Corbett Budget Proposes Deep Cut in Penn State Funding
UPDATE @ 1:37 p.m. Tuesday: Penn State President Graham Spanier is expected to speak at a press conference Wednesday on the state-budget issue. More about the university's reaction to Corbett's budget proposal is posted here.
Earlier report, posted @ 12:25 p.m. Tuesday:
Pennsylvania Gov. Tom Corbett's proposed budget for 2011-2012 would cut annual state funding for Penn State roughly in half, to $165.1 million, budget documents show.
The reduction would be part of across-the-board cuts in education spending, from basic education to higher education. The University of Pittsburgh -- like Penn State, a state-related university -- would see its state funding fall from $167.9 million this year to $80.2 million next year. Temple, another state-related university, would see its state support drop from $172.7 million to $82.5 million next year.
In his state budget address Tuesday morning in Harrisburg, Corbett called for shared sacrifice as the state faces as a $4 billion budget deficit and runaway spending from prior years. The governor has held fast to a no-tax-increase pledge that he made as a candidate last year.
"We confront an undeniable reality," he said Tuesday. "A nation that once produced wealth beyond calculation has now produced debt beyond reckoning."
He said the state has an obligation "to get things right" and no longer rely "on the quick fix and the easy answer."
"Let's sit down and deal with the present so that we can build the future" in a manner that respects the past, Corbett said.
On higher education, he said state support in recent decades has failed to stop tuition increases. Corbett also called for a "portable education" funding approach wherein "dollars (would) follow the students. It's their money."

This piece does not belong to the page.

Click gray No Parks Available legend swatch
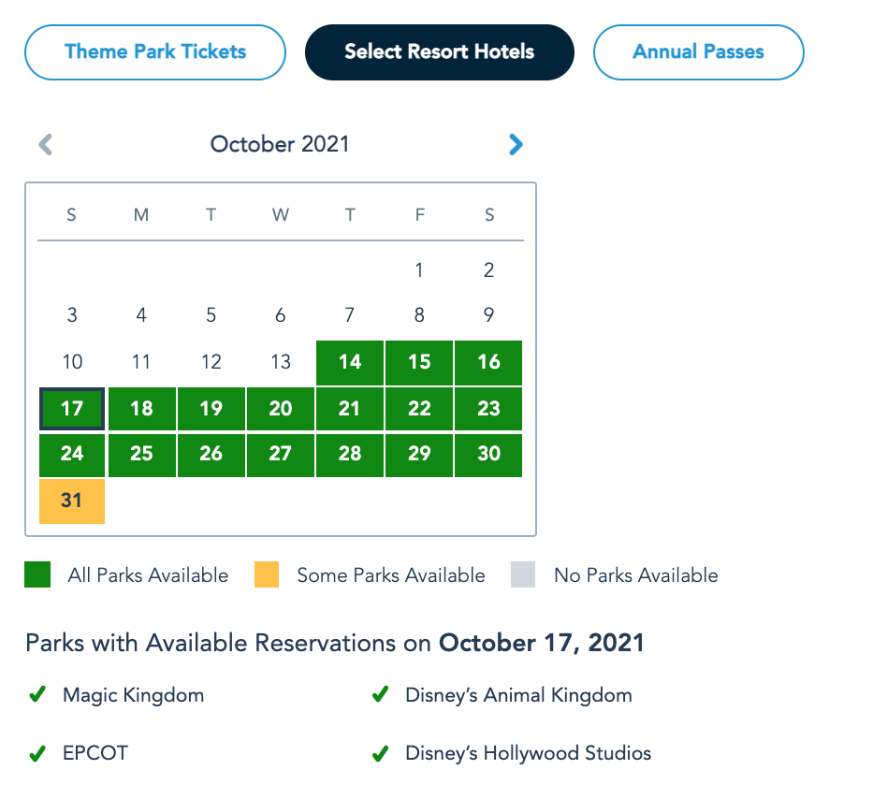 pyautogui.click(x=523, y=575)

Penn State maintains a budget of roughly $4 billion a year. The university had sought state support of about $364 million for 2011-2012.

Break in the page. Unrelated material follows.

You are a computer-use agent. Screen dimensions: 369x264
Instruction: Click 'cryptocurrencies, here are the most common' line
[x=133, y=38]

The governor's proposal is not the final word on state spending, however; a finalized state budget also requires House and Senate support. House and Senate budget hearings are expected in the coming months and will likely include testimony from Penn State President Graham Spanier.
In an interview on PCN, state Sen. Jake Corman, R-Bellefonte, said he thinks "higher education has taken the short end of the stick" in recent years.
It may have gotten the short end again in Corbett's budget proposal, said Corman, who chairs the state Senate Appropriations Committee.
"It's an idea," Corman said of the proposed cuts in higher-education spending. He underscored that universities can make their case during upcoming budget hearings.
StateCollege.com will post additional information as it becomes available.